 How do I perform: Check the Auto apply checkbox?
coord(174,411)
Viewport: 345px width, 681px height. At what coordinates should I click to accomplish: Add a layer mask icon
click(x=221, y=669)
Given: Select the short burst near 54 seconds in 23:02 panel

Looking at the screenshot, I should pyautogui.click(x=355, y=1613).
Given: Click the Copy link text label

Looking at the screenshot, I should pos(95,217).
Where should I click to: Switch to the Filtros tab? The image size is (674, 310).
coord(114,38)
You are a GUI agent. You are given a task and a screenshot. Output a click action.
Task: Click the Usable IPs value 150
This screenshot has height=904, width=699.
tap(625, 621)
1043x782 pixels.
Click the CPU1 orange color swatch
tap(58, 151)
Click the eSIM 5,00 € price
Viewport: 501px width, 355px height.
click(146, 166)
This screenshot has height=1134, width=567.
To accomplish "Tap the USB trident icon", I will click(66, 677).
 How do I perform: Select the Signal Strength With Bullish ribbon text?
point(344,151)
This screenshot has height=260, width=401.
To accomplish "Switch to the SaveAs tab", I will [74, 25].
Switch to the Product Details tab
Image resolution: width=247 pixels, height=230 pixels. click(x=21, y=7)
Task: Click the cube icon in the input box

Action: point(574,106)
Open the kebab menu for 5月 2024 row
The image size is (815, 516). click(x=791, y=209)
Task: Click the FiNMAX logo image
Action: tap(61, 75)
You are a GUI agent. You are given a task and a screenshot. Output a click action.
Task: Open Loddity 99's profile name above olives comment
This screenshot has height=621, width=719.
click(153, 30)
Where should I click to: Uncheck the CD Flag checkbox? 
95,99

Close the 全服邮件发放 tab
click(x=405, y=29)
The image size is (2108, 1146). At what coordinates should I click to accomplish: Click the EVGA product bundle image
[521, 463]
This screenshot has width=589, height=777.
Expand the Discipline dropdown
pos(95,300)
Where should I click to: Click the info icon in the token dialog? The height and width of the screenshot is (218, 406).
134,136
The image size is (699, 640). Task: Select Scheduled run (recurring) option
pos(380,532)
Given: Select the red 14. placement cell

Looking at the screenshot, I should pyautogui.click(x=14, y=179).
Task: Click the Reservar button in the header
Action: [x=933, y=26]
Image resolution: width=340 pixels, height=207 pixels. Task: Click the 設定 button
====
## [Work order]
In the listing above, find the line with "This screenshot has height=904, width=699." and the line with "This screenshot has height=260, width=401.", then print exactly those two lines and every line between them, and nothing more.

## [The completed task]
This screenshot has height=904, width=699.
tap(625, 621)
1043x782 pixels.
Click the CPU1 orange color swatch
tap(58, 151)
Click the eSIM 5,00 € price
Viewport: 501px width, 355px height.
click(146, 166)
This screenshot has height=1134, width=567.
To accomplish "Tap the USB trident icon", I will click(66, 677).
 How do I perform: Select the Signal Strength With Bullish ribbon text?
point(344,151)
This screenshot has height=260, width=401.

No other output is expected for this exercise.